+++ MATERIAL TO PROCESS
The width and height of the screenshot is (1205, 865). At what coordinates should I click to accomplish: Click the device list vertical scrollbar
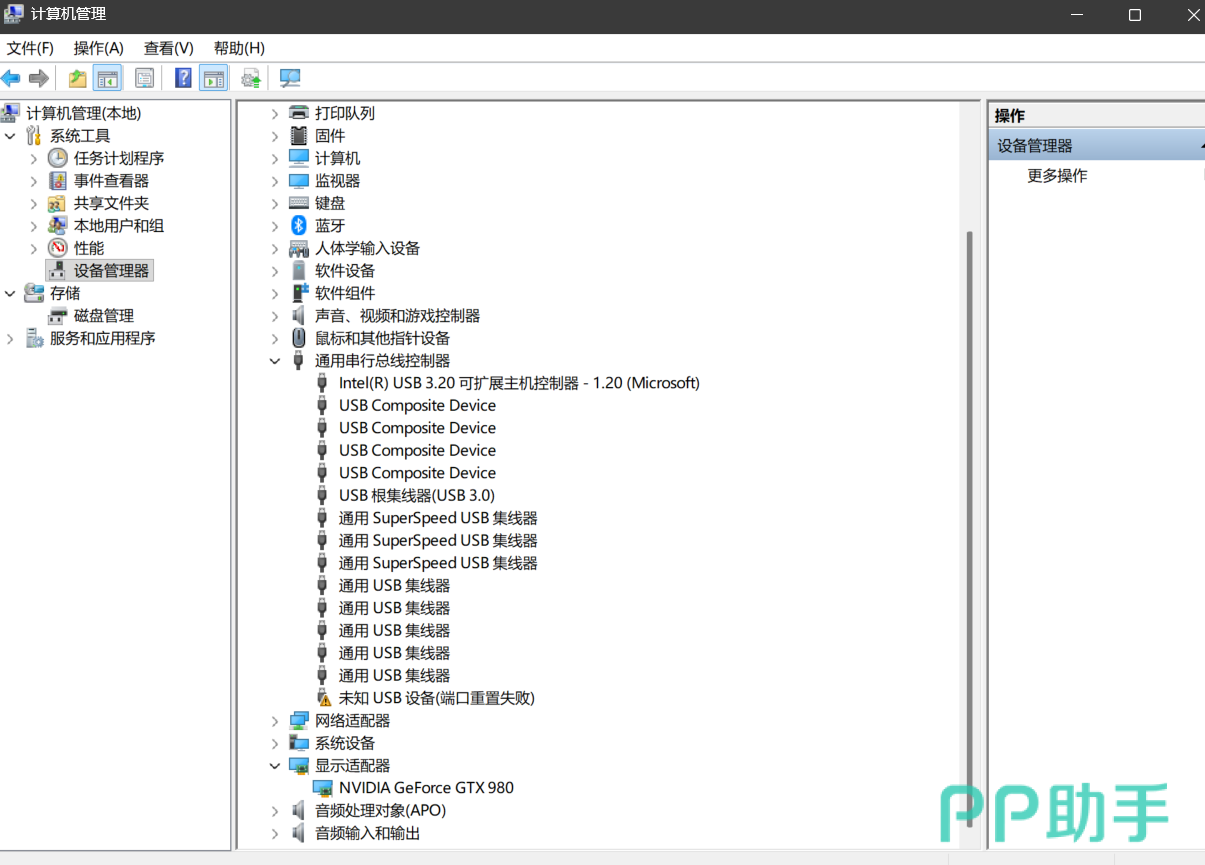tap(967, 500)
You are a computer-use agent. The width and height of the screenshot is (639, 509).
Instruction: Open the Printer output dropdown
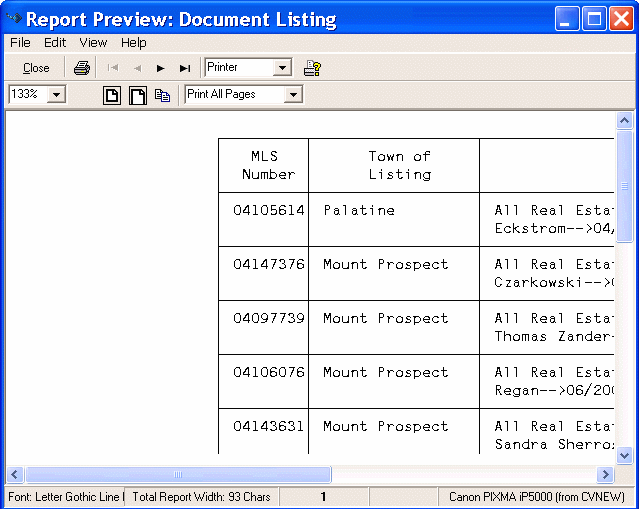(282, 68)
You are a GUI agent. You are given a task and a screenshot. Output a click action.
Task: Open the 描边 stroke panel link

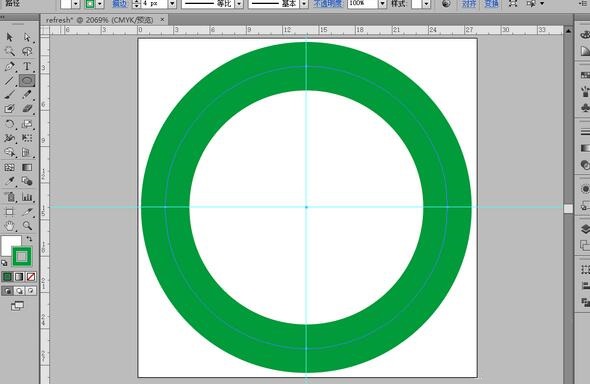tap(120, 4)
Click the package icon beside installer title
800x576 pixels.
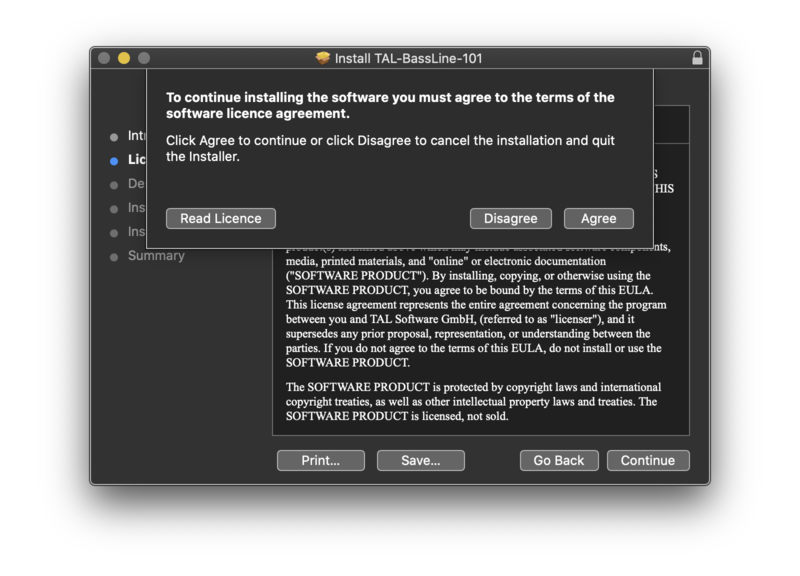pyautogui.click(x=322, y=58)
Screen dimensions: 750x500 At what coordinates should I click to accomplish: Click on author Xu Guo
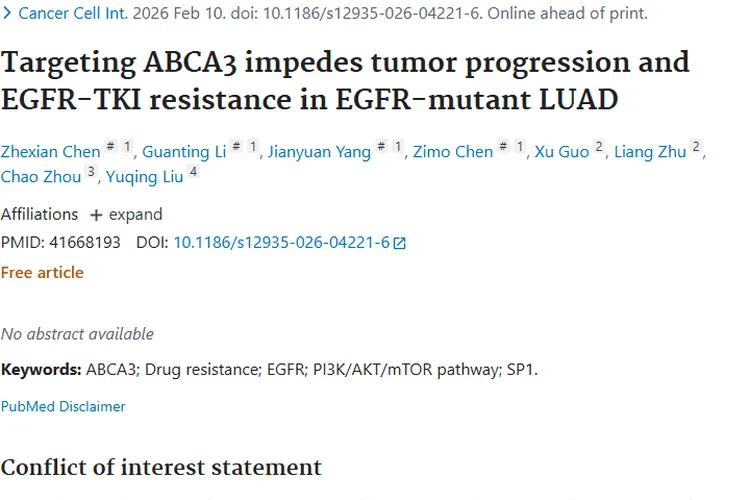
++++++
● WHAT IS NEEDED
Would you restate word for word only the lines from the line with "Task: Open the 描边 stroke panel link" to the last line above, with the pictures left out?

● YOUR RESPONSE
Task: Open the 描边 stroke panel link

tap(120, 4)
Click the package icon beside installer title
800x576 pixels.
pyautogui.click(x=322, y=58)
Screen dimensions: 750x500 At what coordinates should I click to accomplish: Click on author Xu Guo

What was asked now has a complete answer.